### The request
Can you recast every line of the records below as a JSON list of strings, with one string for each line and blank lines left out?

### Input records
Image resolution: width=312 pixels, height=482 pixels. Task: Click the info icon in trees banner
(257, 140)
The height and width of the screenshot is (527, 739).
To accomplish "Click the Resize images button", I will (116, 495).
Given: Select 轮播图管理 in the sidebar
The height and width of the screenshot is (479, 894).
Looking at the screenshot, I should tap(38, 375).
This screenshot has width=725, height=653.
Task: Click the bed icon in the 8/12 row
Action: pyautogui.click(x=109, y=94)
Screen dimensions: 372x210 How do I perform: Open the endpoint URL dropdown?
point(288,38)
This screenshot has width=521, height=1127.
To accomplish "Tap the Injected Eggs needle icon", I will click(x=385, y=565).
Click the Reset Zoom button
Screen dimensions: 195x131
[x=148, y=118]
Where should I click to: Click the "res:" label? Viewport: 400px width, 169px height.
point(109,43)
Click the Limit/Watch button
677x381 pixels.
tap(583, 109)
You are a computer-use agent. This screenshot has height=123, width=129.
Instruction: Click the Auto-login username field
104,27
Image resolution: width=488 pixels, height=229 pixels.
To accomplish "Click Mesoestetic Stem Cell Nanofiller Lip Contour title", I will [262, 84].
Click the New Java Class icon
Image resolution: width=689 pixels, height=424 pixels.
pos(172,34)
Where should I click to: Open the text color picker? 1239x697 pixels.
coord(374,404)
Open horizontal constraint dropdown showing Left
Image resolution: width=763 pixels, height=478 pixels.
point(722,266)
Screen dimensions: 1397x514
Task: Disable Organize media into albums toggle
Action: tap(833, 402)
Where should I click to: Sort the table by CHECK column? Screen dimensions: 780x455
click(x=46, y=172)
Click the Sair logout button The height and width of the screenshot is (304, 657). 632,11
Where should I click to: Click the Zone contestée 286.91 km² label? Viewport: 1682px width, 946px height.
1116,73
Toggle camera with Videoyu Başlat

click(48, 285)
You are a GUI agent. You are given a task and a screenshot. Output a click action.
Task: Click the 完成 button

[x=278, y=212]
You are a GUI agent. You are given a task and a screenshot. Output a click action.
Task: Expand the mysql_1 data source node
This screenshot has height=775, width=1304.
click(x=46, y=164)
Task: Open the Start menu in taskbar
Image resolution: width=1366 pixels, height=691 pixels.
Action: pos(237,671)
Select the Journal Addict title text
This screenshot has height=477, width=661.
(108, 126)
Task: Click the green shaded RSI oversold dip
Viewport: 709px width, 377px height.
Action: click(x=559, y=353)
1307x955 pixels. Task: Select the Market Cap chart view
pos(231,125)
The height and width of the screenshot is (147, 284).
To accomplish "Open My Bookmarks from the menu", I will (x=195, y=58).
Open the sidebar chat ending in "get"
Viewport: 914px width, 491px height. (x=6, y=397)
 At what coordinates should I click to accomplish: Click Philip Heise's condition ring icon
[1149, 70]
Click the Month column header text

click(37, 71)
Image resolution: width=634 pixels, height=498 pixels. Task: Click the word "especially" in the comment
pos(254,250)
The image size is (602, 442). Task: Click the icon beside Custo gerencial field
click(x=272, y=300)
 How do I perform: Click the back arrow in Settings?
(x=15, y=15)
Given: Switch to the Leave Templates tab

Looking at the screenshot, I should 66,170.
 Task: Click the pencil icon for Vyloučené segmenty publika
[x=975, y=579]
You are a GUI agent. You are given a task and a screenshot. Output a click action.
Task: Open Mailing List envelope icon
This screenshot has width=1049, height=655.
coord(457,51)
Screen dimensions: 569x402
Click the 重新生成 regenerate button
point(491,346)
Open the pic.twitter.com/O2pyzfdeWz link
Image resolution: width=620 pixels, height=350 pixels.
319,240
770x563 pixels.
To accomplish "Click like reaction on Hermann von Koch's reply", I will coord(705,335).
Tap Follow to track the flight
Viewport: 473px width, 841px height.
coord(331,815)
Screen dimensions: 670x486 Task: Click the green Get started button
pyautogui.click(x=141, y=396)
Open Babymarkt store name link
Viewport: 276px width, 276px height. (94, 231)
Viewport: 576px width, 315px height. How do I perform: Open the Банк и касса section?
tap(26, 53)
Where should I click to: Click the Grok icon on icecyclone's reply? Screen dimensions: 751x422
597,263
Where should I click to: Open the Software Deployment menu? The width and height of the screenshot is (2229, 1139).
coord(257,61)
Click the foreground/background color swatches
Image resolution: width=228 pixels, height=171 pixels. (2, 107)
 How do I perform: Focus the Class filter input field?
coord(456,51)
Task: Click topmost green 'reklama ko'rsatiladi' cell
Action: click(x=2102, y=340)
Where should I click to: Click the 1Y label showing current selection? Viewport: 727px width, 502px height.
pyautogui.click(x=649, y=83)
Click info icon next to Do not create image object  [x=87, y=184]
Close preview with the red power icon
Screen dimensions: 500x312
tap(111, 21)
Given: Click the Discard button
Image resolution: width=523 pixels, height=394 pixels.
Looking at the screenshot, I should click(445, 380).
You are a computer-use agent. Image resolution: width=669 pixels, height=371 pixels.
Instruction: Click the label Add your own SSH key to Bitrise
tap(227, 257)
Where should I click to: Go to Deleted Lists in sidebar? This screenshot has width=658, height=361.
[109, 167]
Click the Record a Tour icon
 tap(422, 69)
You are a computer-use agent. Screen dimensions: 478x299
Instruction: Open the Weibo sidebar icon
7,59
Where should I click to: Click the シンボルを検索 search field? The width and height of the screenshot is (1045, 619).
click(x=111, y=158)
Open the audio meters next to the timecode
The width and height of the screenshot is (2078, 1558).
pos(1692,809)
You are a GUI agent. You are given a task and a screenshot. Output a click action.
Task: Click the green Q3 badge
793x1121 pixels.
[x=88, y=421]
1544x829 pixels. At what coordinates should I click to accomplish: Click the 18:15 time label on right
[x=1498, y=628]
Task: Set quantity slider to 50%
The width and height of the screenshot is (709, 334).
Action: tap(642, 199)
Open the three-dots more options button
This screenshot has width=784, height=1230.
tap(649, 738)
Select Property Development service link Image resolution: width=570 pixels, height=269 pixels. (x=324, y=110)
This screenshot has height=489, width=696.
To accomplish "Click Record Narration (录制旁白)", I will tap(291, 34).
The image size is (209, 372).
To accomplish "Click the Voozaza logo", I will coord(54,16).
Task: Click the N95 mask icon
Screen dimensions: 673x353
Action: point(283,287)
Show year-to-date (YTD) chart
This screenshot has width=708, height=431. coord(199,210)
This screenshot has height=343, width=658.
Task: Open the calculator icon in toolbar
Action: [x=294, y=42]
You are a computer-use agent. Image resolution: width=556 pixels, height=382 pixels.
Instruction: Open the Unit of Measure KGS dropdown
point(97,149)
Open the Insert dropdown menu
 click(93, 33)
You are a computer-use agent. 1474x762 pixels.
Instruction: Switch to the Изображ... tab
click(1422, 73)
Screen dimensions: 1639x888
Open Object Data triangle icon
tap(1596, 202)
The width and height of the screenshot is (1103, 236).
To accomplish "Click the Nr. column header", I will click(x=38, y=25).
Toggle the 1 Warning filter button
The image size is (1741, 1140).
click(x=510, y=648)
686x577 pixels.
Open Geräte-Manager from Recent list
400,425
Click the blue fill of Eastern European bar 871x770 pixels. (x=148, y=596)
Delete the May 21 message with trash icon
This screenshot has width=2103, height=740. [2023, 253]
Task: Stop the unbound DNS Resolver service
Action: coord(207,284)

### Expected answer
[
  "Image resolution: width=312 pixels, height=482 pixels. Task: Click the info icon in trees banner",
  "(257, 140)",
  "The height and width of the screenshot is (527, 739).",
  "To accomplish \"Click the Resize images button\", I will (116, 495).",
  "Given: Select 轮播图管理 in the sidebar",
  "The height and width of the screenshot is (479, 894).",
  "Looking at the screenshot, I should tap(38, 375).",
  "This screenshot has width=725, height=653.",
  "Task: Click the bed icon in the 8/12 row",
  "Action: pyautogui.click(x=109, y=94)",
  "Screen dimensions: 372x210 How do I perform: Open the endpoint URL dropdown?",
  "point(288,38)",
  "This screenshot has width=521, height=1127.",
  "To accomplish \"Tap the Injected Eggs needle icon\", I will click(x=385, y=565).",
  "Click the Reset Zoom button",
  "Screen dimensions: 195x131",
  "[x=148, y=118]",
  "Where should I click to: Click the \"res:\" label? Viewport: 400px width, 169px height.",
  "point(109,43)",
  "Click the Limit/Watch button",
  "677x381 pixels.",
  "tap(583, 109)",
  "You are a computer-use agent. This screenshot has height=123, width=129.",
  "Instruction: Click the Auto-login username field",
  "104,27",
  "Image resolution: width=488 pixels, height=229 pixels.",
  "To accomplish \"Click Mesoestetic Stem Cell Nanofiller Lip Contour title\", I will [262, 84].",
  "Click the New Java Class icon",
  "Image resolution: width=689 pixels, height=424 pixels.",
  "pos(172,34)",
  "Where should I click to: Open the text color picker? 1239x697 pixels.",
  "coord(374,404)",
  "Open horizontal constraint dropdown showing Left",
  "Image resolution: width=763 pixels, height=478 pixels.",
  "point(722,266)",
  "Screen dimensions: 1397x514",
  "Task: Disable Organize media into albums toggle",
  "Action: tap(833, 402)",
  "Where should I click to: Sort the table by CHECK column? Screen dimensions: 780x455",
  "click(x=46, y=172)",
  "Click the Sair logout button The height and width of the screenshot is (304, 657). 632,11",
  "Where should I click to: Click the Zone contestée 286.91 km² label? Viewport: 1682px width, 946px height.",
  "1116,73",
  "Toggle camera with Videoyu Başlat",
  "click(48, 285)",
  "You are a GUI agent. You are given a task and a screenshot. Output a click action.",
  "Task: Click the 完成 button",
  "[x=278, y=212]",
  "You are a GUI agent. You are given a task and a screenshot. Output a click action.",
  "Task: Expand the mysql_1 data source node",
  "This screenshot has height=775, width=1304.",
  "click(x=46, y=164)",
  "Task: Open the Start menu in taskbar",
  "Image resolution: width=1366 pixels, height=691 pixels.",
  "Action: pos(237,671)",
  "Select the Journal Addict title text",
  "This screenshot has height=477, width=661.",
  "(108, 126)",
  "Task: Click the green shaded RSI oversold dip",
  "Viewport: 709px width, 377px height.",
  "Action: click(x=559, y=353)",
  "1307x955 pixels. Task: Select the Market Cap chart view",
  "pos(231,125)",
  "The height and width of the screenshot is (147, 284).",
  "To accomplish \"Open My Bookmarks from the menu\", I will (x=195, y=58).",
  "Open the sidebar chat ending in \"get\"",
  "Viewport: 914px width, 491px height. (x=6, y=397)",
  " At what coordinates should I click to accomplish: Click Philip Heise's condition ring icon",
  "[1149, 70]",
  "Click the Month column header text",
  "click(37, 71)",
  "Image resolution: width=634 pixels, height=498 pixels. Task: Click the word \"especially\" in the comment",
  "pos(254,250)",
  "The image size is (602, 442). Task: Click the icon beside Custo gerencial field",
  "click(x=272, y=300)",
  " How do I perform: Click the back arrow in Settings?",
  "(x=15, y=15)",
  "Given: Switch to the Leave Templates tab",
  "Looking at the screenshot, I should 66,170.",
  " Task: Click the pencil icon for Vyloučené segmenty publika",
  "[x=975, y=579]",
  "You are a GUI agent. You are given a task and a screenshot. Output a click action.",
  "Task: Open Mailing List envelope icon",
  "This screenshot has width=1049, height=655.",
  "coord(457,51)",
  "Screen dimensions: 569x402",
  "Click the 重新生成 regenerate button",
  "point(491,346)",
  "Open the pic.twitter.com/O2pyzfdeWz link",
  "Image resolution: width=620 pixels, height=350 pixels.",
  "319,240",
  "770x563 pixels.",
  "To accomplish \"Click like reaction on Hermann von Koch's reply\", I will coord(705,335).",
  "Tap Follow to track the flight",
  "Viewport: 473px width, 841px height.",
  "coord(331,815)",
  "Screen dimensions: 670x486 Task: Click the green Get started button",
  "pyautogui.click(x=141, y=396)",
  "Open Babymarkt store name link",
  "Viewport: 276px width, 276px height. (94, 231)",
  "Viewport: 576px width, 315px height. How do I perform: Open the Банк и касса section?",
  "tap(26, 53)",
  "Where should I click to: Click the Grok icon on icecyclone's reply? Screen dimensions: 751x422",
  "597,263",
  "Where should I click to: Open the Software Deployment menu? The width and height of the screenshot is (2229, 1139).",
  "coord(257,61)",
  "Click the foreground/background color swatches",
  "Image resolution: width=228 pixels, height=171 pixels. (2, 107)",
  " How do I perform: Focus the Class filter input field?",
  "coord(456,51)",
  "Task: Click topmost green 'reklama ko'rsatiladi' cell",
  "Action: click(x=2102, y=340)",
  "Where should I click to: Click the 1Y label showing current selection? Viewport: 727px width, 502px height.",
  "pyautogui.click(x=649, y=83)",
  "Click info icon next to Do not create image object  [x=87, y=184]",
  "Close preview with the red power icon",
  "Screen dimensions: 500x312",
  "tap(111, 21)",
  "Given: Click the Discard button",
  "Image resolution: width=523 pixels, height=394 pixels.",
  "Looking at the screenshot, I should click(445, 380).",
  "You are a computer-use agent. Image resolution: width=669 pixels, height=371 pixels.",
  "Instruction: Click the label Add your own SSH key to Bitrise",
  "tap(227, 257)",
  "Where should I click to: Go to Deleted Lists in sidebar? This screenshot has width=658, height=361.",
  "[109, 167]",
  "Click the Record a Tour icon",
  " tap(422, 69)",
  "You are a computer-use agent. Screen dimensions: 478x299",
  "Instruction: Open the Weibo sidebar icon",
  "7,59",
  "Where should I click to: Click the シンボルを検索 search field? The width and height of the screenshot is (1045, 619).",
  "click(x=111, y=158)",
  "Open the audio meters next to the timecode",
  "The width and height of the screenshot is (2078, 1558).",
  "pos(1692,809)",
  "You are a GUI agent. You are given a task and a screenshot. Output a click action.",
  "Task: Click the green Q3 badge",
  "793x1121 pixels.",
  "[x=88, y=421]",
  "1544x829 pixels. At what coordinates should I click to accomplish: Click the 18:15 time label on right",
  "[x=1498, y=628]",
  "Task: Set quantity slider to 50%",
  "The width and height of the screenshot is (709, 334).",
  "Action: tap(642, 199)",
  "Open the three-dots more options button",
  "This screenshot has width=784, height=1230.",
  "tap(649, 738)",
  "Select Property Development service link Image resolution: width=570 pixels, height=269 pixels. (x=324, y=110)",
  "This screenshot has height=489, width=696.",
  "To accomplish \"Click Record Narration (录制旁白)\", I will tap(291, 34).",
  "The image size is (209, 372).",
  "To accomplish \"Click the Voozaza logo\", I will coord(54,16).",
  "Task: Click the N95 mask icon",
  "Screen dimensions: 673x353",
  "Action: point(283,287)",
  "Show year-to-date (YTD) chart",
  "This screenshot has width=708, height=431. coord(199,210)",
  "This screenshot has height=343, width=658.",
  "Task: Open the calculator icon in toolbar",
  "Action: [x=294, y=42]",
  "You are a computer-use agent. Image resolution: width=556 pixels, height=382 pixels.",
  "Instruction: Open the Unit of Measure KGS dropdown",
  "point(97,149)",
  "Open the Insert dropdown menu",
  " click(93, 33)",
  "You are a computer-use agent. 1474x762 pixels.",
  "Instruction: Switch to the Изображ... tab",
  "click(1422, 73)",
  "Screen dimensions: 1639x888",
  "Open Object Data triangle icon",
  "tap(1596, 202)",
  "The width and height of the screenshot is (1103, 236).",
  "To accomplish \"Click the Nr. column header\", I will click(x=38, y=25).",
  "Toggle the 1 Warning filter button",
  "The image size is (1741, 1140).",
  "click(x=510, y=648)",
  "686x577 pixels.",
  "Open Geräte-Manager from Recent list",
  "400,425",
  "Click the blue fill of Eastern European bar 871x770 pixels. (x=148, y=596)",
  "Delete the May 21 message with trash icon",
  "This screenshot has width=2103, height=740. [2023, 253]",
  "Task: Stop the unbound DNS Resolver service",
  "Action: coord(207,284)"
]